STATED GOAL A ▸ Retype the passage on electoral integrity from "Northern Ireland already" to "the hon. Gentleman.".

PROVIDED TEXT ▸

When individual voter registration was introduced, it was expected that it would remove the abuse of people registering at addresses where they were not entitled to do so, but it seems not to be working. What is to be done? The law is often very clear. One may not, for example, offer a pizza in return for a vote. However, it is not clear that appropriate importance is always attributed to each and every vote and to prosecuting offences. I am clear that when one vote is stolen, or otherwise corrupted away, it is not just a pencil mark on a piece of paper but the inheritance of a tradition of liberty and equality fought for at great cost and handed down over centuries. If we fail to understand the magnitude of the corruption of even a single vote, we are a politically bankrupt nation.
Our current electoral system has not caught up with population growth and the realities of modern life. Our procedures have become somewhat quaint, a point which struck me when I looked at the rules for candidates entering polling stations. They say that we can go there to check for personation. While I know many of my constituents, I do not know a sufficient number that I can go into every polling station and have any chance of spotting personation. The rules seem inadequate for the modern age. However, even as a software engineer who has looked into the matter, I would not support the introduction of electronic voting machines because they, too, are dangerously corruptible.
I would like my hon. Friend the Minister to set out what plans and procedures, perhaps drawing on our manifesto commitments, she intends to put in place to strengthen the integrity of elections and, in particular, to ensure that the electoral roll is an accurate reflection of people’s entitlement to vote. What steps will she take to ensure that people vote only once, that if they vote more than once, they are prosecuted, and that that prosecution carries meaningful penalties? What steps will the Government take to stamp out treating? What steps will the Government take to reduce intimidation, in particular in relation to postal votes, even though that may involve curtailing access to postal votes for the law-abiding majority—people who I believe would be shocked and appalled by the things I have set out? I know from my constituents and others that there are objections to voter ID, with a suggestion that people might be disenfranchised. We must not disenfranchise anyone and the Government must take appropriate steps, but what will the Government do to ensure there is no restriction of the franchise while ensuring that people identify themselves properly?
I thank the hon. Gentleman for being so gracious in allowing interventions.
Northern Ireland already has voter ID, and it is successful. People find that it works. Although there may have been some initial objections or concerns, the scheme works well. The Government have suggested that they will commit themselves to voter ID, which is a good idea. We have done it in Northern Ireland, and it is working.
I am grateful to the hon. Gentleman.
Before I conclude, I will briefly touch on two practices that are not fair game and that the law needs to address more fully. The first is third-party unregistered campaigners who produce sometimes slanderous campaign material with no imprint and no oversight, and without the approval of legitimate campaigns and their agents. The ability to circulate bold, misleading and slanderous statements on social media, often in private and securely, means messages can circulate quickly and widely. As reported by the Guido Fawkes website, a particularly egregious campaign was run in my constituency in support of the Labour candidate, despite the campaigner not being registered as a third party. Others are independently pursuing that campaigner, and I wish them Godspeed, but what will the Government do on unregistered third-party campaigners?

EXCERPTED DATA ▸
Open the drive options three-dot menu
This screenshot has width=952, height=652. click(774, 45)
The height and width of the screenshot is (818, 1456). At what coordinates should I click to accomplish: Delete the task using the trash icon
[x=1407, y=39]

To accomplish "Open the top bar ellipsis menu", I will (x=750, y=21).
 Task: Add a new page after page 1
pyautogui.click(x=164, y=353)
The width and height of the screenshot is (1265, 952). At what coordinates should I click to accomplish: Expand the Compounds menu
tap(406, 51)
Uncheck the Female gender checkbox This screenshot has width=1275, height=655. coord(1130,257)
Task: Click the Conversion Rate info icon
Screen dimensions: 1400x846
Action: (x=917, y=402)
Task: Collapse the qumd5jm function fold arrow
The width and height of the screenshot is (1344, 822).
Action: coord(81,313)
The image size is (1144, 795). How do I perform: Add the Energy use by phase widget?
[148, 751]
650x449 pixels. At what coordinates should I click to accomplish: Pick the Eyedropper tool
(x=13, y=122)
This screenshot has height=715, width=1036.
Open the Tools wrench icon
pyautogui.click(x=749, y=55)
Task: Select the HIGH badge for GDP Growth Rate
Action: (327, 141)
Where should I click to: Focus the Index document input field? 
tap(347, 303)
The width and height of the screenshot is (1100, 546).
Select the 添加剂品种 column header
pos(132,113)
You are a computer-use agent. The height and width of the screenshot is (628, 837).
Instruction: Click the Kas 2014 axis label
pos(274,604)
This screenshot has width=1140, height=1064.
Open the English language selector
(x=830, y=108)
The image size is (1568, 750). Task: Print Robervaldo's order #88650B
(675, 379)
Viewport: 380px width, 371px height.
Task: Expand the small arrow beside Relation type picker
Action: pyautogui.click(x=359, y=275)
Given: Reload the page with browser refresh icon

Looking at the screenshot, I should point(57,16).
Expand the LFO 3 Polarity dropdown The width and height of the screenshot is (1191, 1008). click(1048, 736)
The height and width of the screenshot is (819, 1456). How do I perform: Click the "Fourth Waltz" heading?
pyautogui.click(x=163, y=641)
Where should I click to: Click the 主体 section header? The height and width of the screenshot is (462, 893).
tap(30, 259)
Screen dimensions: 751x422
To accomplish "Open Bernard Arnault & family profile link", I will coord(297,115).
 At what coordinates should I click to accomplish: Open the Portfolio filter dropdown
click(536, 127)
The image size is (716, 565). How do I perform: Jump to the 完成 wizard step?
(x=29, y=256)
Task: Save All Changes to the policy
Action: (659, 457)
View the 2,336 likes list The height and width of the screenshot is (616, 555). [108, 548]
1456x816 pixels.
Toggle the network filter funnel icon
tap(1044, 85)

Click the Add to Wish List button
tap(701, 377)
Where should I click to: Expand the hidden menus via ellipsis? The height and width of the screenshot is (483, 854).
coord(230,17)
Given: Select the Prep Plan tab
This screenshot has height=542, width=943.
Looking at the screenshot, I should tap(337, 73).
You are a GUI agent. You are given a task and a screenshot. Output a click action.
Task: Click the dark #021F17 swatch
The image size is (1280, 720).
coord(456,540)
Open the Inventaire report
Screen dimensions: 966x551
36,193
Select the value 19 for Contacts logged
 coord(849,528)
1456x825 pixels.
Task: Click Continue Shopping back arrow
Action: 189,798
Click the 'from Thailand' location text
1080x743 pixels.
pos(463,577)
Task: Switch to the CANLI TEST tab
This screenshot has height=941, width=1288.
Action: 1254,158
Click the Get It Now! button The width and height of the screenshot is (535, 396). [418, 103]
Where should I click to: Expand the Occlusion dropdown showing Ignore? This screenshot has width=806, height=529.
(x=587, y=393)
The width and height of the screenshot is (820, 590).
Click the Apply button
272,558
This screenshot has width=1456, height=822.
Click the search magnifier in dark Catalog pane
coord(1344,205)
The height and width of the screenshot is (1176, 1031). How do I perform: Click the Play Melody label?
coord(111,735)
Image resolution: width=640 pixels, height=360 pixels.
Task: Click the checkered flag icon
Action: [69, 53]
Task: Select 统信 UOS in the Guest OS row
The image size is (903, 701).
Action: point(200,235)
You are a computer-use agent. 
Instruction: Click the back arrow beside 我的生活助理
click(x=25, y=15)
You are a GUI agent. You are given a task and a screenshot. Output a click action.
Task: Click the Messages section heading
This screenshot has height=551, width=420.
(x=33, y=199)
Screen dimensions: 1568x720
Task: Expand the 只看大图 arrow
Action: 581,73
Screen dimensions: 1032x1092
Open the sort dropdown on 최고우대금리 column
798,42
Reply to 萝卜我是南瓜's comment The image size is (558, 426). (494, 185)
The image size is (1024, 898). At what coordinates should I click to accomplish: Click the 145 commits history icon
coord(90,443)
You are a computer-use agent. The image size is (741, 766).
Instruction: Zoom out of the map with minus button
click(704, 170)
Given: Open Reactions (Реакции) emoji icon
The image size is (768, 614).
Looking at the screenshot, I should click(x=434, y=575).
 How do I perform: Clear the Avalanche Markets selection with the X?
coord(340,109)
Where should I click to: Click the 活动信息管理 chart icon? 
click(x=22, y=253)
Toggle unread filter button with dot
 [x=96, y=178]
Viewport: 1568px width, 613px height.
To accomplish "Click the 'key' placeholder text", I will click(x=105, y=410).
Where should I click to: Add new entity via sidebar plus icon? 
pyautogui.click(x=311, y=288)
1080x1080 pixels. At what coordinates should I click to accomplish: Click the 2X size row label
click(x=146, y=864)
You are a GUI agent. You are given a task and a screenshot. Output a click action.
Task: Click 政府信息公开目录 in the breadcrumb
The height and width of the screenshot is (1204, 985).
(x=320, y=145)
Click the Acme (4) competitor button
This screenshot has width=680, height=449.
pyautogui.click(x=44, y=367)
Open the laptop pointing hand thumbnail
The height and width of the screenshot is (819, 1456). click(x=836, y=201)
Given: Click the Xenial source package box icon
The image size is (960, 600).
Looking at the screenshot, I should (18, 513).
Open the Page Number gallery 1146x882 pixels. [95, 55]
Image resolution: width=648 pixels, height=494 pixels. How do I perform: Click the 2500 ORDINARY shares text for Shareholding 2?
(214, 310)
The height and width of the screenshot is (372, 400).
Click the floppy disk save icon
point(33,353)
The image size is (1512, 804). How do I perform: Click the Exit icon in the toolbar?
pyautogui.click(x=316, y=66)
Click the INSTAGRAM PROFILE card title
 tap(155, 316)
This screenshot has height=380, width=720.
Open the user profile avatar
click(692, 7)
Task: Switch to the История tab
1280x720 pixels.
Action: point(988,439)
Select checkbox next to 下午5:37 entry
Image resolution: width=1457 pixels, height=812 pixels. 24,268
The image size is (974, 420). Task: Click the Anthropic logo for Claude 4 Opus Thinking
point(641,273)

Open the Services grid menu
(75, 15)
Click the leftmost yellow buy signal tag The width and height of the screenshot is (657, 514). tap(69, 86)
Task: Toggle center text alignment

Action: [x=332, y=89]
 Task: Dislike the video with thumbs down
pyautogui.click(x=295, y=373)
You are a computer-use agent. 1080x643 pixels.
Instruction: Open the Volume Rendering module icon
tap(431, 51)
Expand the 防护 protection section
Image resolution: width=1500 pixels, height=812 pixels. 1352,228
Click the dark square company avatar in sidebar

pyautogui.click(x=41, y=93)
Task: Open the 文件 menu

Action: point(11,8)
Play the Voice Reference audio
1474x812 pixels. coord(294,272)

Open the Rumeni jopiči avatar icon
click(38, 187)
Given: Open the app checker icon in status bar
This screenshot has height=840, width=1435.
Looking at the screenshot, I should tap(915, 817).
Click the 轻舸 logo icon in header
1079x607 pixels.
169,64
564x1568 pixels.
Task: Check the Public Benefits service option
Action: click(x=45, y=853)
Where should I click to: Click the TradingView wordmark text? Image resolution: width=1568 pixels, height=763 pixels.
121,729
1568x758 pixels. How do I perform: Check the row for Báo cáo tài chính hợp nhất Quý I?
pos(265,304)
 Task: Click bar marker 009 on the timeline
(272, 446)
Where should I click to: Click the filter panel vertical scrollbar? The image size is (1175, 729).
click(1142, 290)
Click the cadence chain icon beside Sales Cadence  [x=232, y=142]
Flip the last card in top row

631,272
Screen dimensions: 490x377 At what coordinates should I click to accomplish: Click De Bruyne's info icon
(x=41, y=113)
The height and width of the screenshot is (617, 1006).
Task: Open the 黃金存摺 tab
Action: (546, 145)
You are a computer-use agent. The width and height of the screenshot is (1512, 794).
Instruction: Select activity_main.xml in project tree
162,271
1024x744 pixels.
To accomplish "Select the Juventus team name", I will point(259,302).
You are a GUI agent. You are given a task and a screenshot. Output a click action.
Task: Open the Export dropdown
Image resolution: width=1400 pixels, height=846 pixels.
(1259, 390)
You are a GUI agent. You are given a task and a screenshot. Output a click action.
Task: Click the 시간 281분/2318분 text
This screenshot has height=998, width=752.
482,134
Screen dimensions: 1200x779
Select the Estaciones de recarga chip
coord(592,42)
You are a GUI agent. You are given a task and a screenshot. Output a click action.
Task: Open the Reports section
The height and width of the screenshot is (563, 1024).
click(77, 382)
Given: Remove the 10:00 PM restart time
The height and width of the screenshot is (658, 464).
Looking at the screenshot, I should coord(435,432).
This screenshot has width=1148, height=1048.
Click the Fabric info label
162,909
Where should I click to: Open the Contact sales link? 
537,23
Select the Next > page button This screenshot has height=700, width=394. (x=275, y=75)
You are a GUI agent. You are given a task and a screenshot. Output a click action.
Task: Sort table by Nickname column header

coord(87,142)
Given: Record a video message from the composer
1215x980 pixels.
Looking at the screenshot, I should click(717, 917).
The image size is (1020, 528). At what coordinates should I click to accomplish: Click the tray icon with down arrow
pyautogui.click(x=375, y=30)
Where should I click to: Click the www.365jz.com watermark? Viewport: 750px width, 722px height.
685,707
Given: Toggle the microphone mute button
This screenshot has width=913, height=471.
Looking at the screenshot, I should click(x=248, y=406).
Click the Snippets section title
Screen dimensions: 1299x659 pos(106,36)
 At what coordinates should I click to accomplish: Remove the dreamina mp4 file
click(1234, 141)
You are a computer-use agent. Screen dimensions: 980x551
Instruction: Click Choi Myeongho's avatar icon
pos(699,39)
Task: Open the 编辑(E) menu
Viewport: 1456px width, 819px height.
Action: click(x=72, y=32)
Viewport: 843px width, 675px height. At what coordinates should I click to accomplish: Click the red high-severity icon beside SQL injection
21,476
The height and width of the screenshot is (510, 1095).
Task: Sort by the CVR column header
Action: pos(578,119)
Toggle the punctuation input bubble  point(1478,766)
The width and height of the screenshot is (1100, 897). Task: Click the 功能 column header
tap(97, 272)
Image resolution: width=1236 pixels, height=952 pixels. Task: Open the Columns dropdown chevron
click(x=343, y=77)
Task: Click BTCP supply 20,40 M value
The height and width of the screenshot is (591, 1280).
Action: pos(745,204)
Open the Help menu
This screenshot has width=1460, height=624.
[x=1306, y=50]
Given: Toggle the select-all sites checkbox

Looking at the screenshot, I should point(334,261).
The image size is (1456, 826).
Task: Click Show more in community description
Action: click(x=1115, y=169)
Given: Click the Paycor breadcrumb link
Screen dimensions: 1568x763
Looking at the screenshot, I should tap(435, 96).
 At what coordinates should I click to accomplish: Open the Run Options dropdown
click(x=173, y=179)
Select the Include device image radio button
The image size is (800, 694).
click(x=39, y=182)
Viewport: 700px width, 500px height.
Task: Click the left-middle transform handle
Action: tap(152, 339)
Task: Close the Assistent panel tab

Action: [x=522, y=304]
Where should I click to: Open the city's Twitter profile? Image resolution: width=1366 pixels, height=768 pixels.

STATED GOAL B ▸ Multiply every coordinate in the answers by 0.8 and round each result to a whole number, rounding halves up. Write out only the records from the line with "View the 2,336" to the line with "tap(701, 377)", both included, and keep their requests.

CORRECT RESPONSE A ▸
Northern Ireland already has voter ID, and it is successful. People find that it works. Although there may have been some initial objections or concerns, the scheme works well. The Government have suggested that they will commit themselves to voter ID, which is a good idea. We have done it in Northern Ireland, and it is working.
I am grateful to the hon. Gentleman.

CORRECT RESPONSE B ▸
View the 2,336 likes list The height and width of the screenshot is (616, 555). [86, 438]
1456x816 pixels.
Toggle the network filter funnel icon
tap(835, 68)

Click the Add to Wish List button
tap(561, 302)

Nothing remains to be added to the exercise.